We acknowledge several study limitations, as these analyses are exploratory within the PREDIMED trial, and findings are limited to white, elderly Spanish subjects at high CVD risk. Whilst changes in adiposity were objectively measured at each time point (WC and body weight), anthropometry is less accurate than direct methods (i.e. imaging techniques) to assess changes in body composition in elderly. Although food groups intake was assessed using validated FFQ, the self-reporting may always be biased. However, data on dietary intake were collected yearly to capture changes over follow-up, and a dietitian checked the FFQ with the participant to ensure that no missing data exist. Moreover, the use of FFQ does not capture sufficient details on how the food is prepared and consumed. Despite using portion sizes, residual and unmeasured variation in portion sizes might influence the associations. Due to the high number of food groups studied chance finding cannot be excluded, and as in any observational study the causality cannot be inferred.

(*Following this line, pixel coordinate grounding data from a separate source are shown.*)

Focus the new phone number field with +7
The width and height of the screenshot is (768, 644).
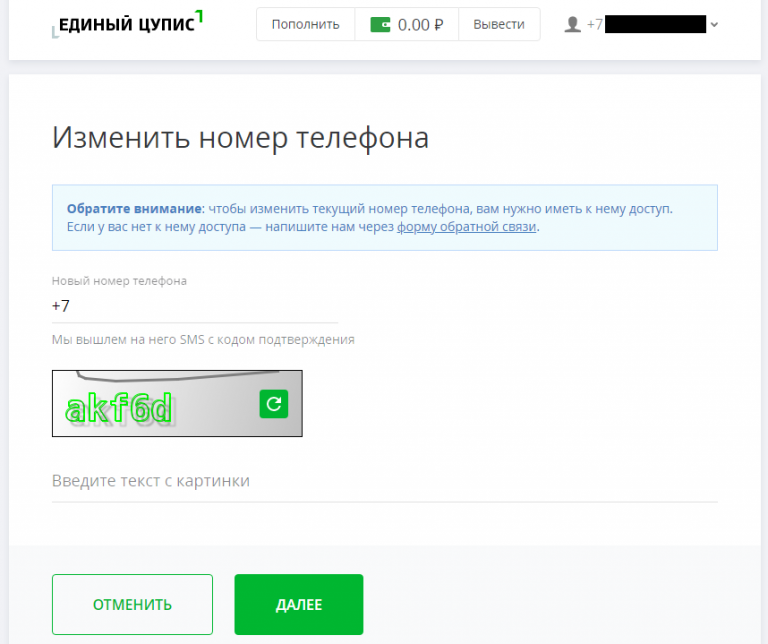coord(194,306)
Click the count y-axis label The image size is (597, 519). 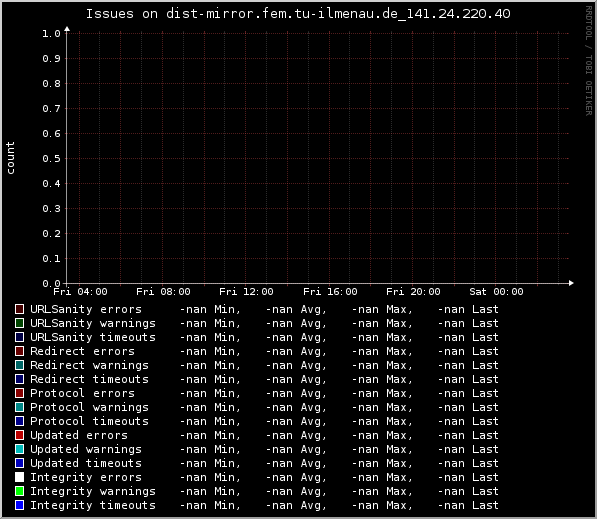coord(10,158)
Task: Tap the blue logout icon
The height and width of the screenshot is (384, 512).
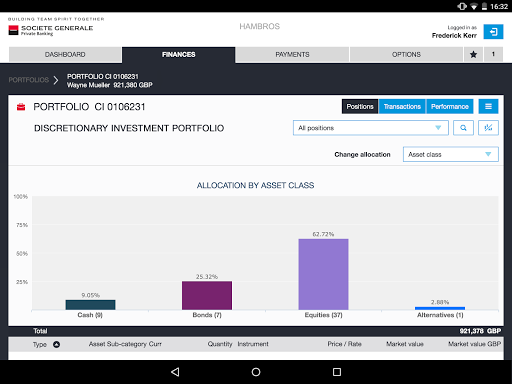Action: [x=493, y=32]
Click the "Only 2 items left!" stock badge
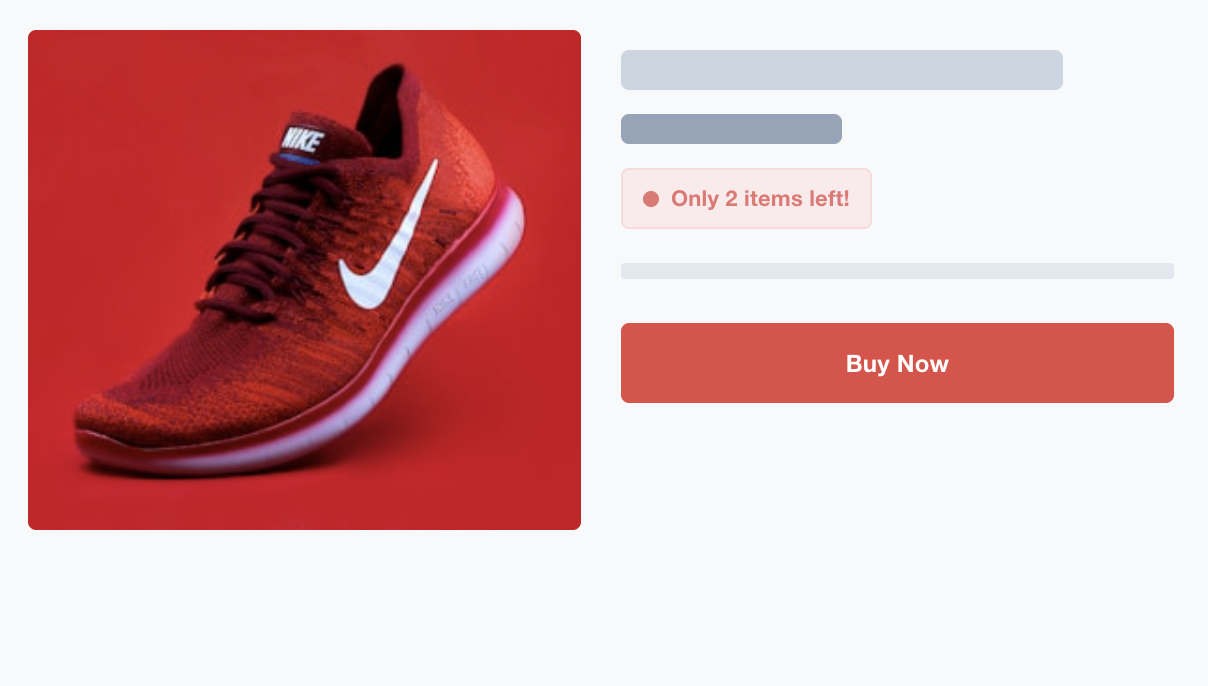The image size is (1208, 686). coord(746,198)
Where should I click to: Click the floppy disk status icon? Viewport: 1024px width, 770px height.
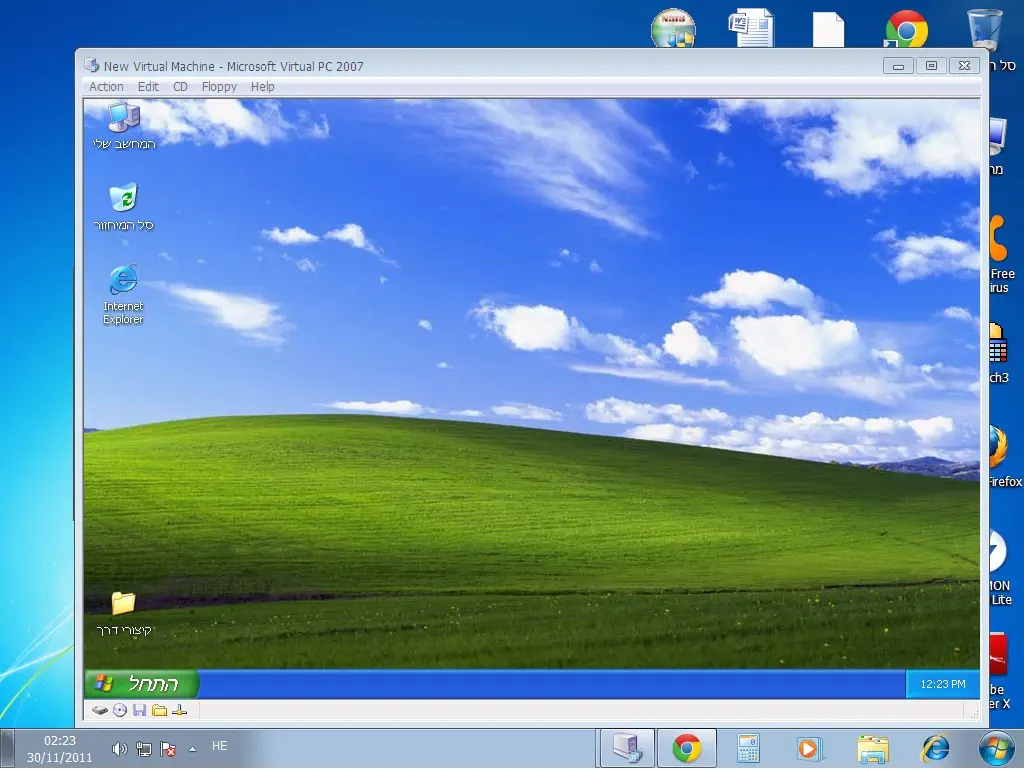coord(139,710)
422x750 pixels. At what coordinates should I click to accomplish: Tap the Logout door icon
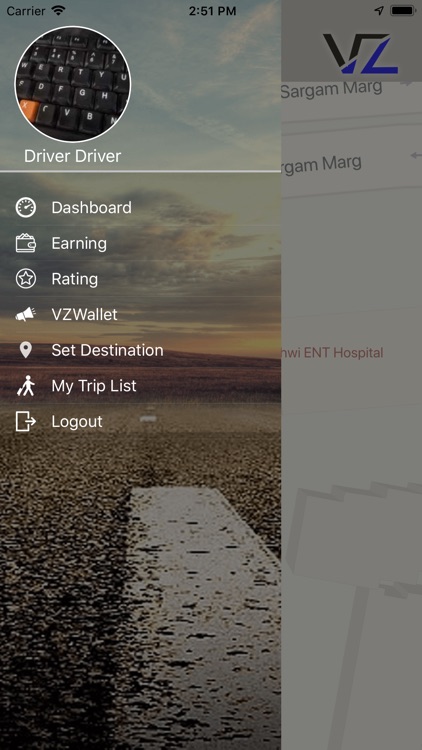tap(26, 421)
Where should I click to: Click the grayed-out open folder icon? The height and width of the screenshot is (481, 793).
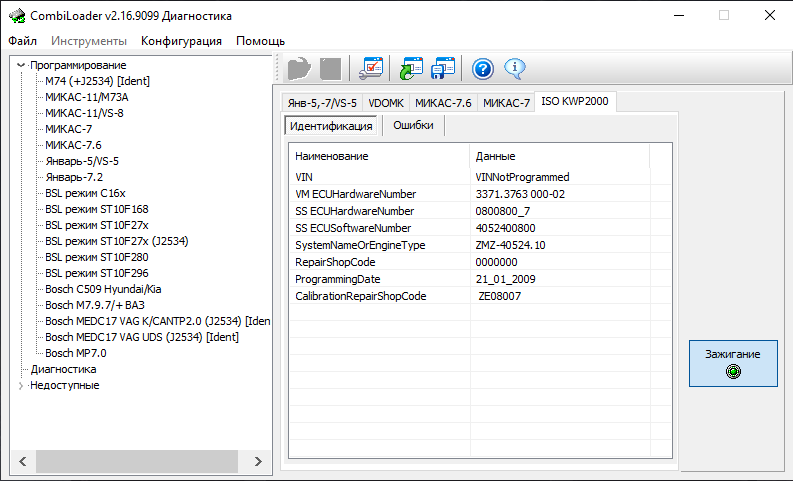[299, 68]
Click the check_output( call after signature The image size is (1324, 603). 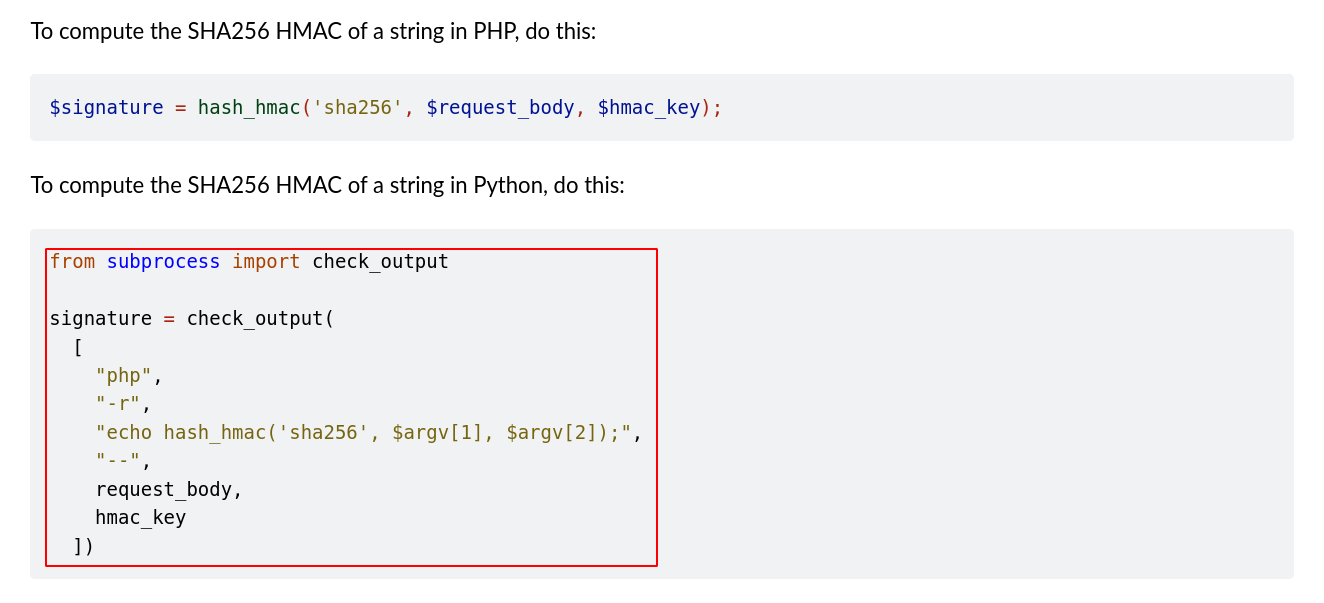click(x=260, y=319)
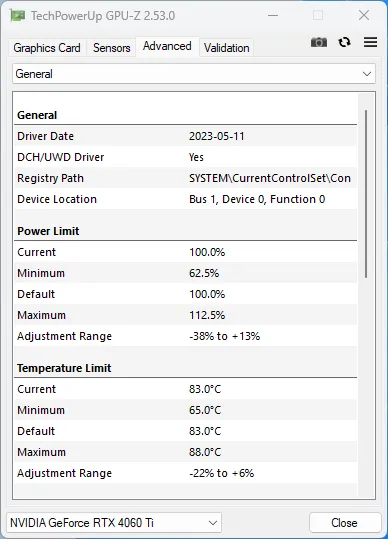Screen dimensions: 388x539
Task: Go to the Validation tab
Action: (x=226, y=48)
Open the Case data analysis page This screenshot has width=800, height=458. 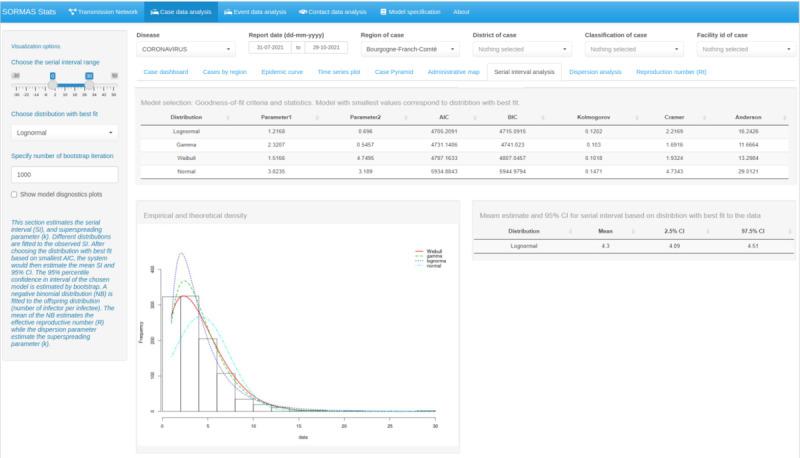[180, 12]
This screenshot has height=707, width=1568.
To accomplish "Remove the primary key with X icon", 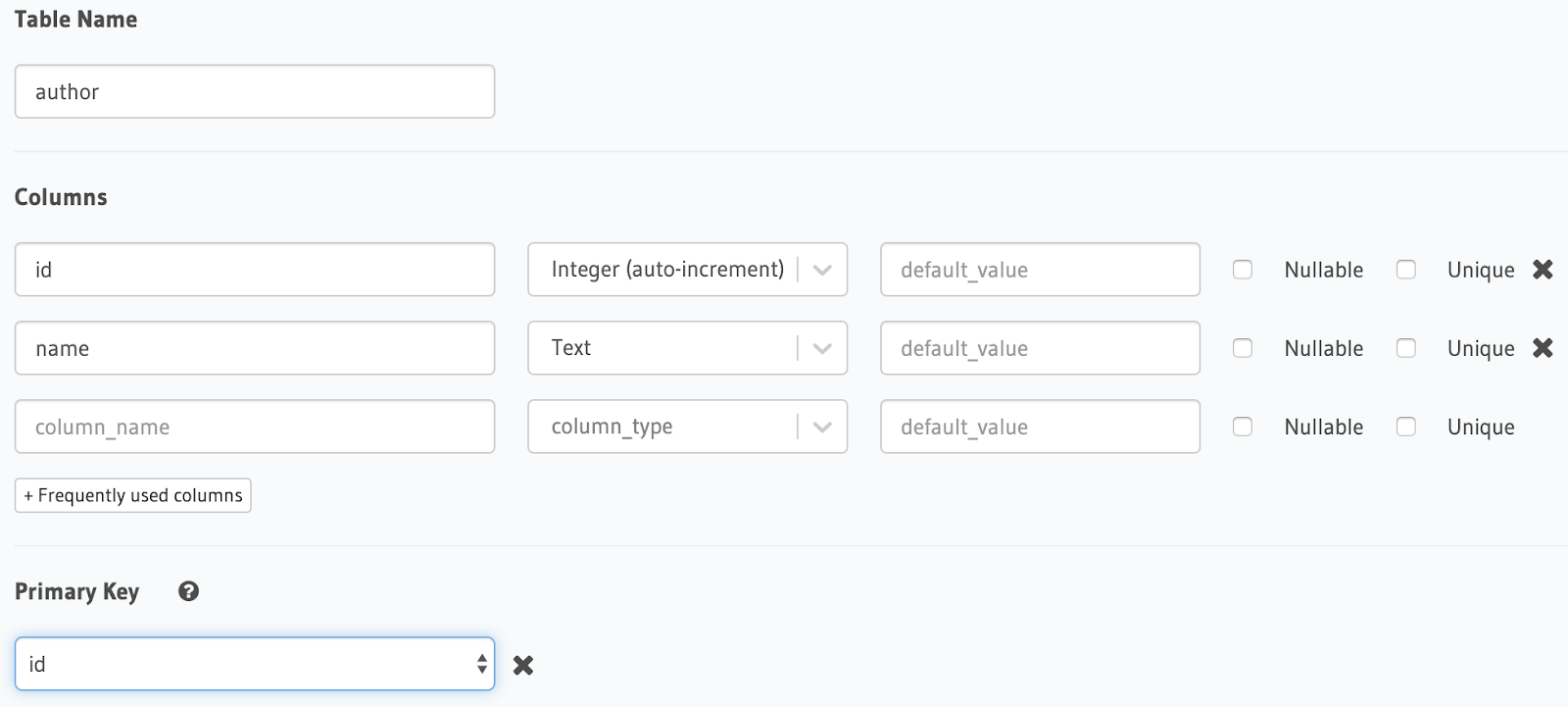I will coord(523,666).
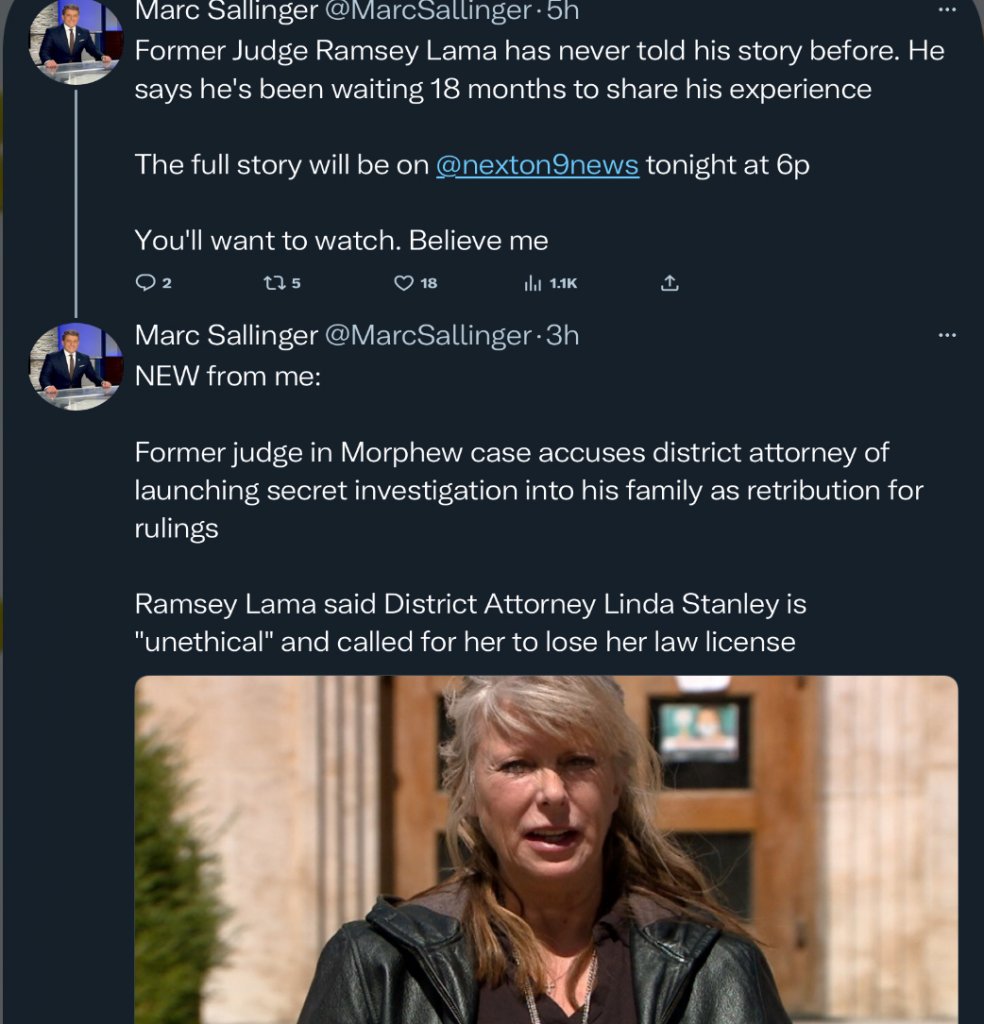Open more options on the 3h tweet
The image size is (984, 1024).
coord(946,335)
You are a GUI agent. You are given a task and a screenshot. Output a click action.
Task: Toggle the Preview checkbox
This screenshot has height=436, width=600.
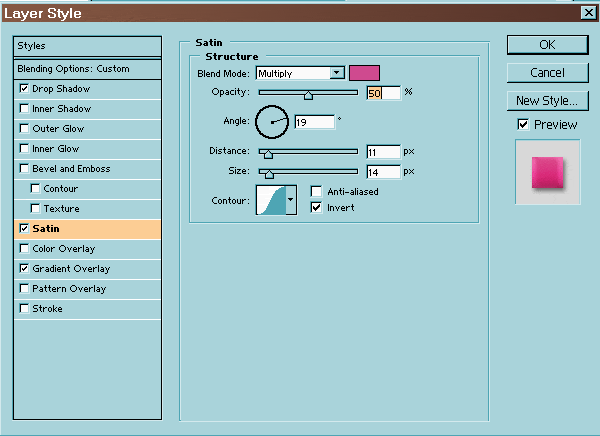click(x=523, y=125)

Besides the long-term prospective design, direct measurements of anthropometry, and assessment of concurrent changes in diet with anthropometry evaluated along the same timespan, strengths of this study also include large sample size, wide spectrum of foods comprised only healthy or unhealthy items, use of standardized protocols and validated tools for anthropometry and dietary measurements, assessment of habitual dietary pattern (without energy-restrictions, supplementation or physical activity program), control for covariables, and inclusion of LOCF method. In contrary to prior observational studies [3,4,5], study sample included elderly participants with a great prevalence of obesity and health risk, who comprise increasing component in our societies.
In conclusion, this prospective study on concurrent changes in diet and anthropometry performed among elderly subjects at high CVD risk, revealed that rather than focusing on total calories amount, modifications in the consumption of specific food groups have a potential to prevent overall and abdominal obesity. Future studies with more precise imaging techniques are warranted to confirm findings on WC. Finally, the effect of dietary patterns rather than individual food groups, in combination with other lifestyle determinants should be studied, in order to better extrapolate these findings into public health recommendations.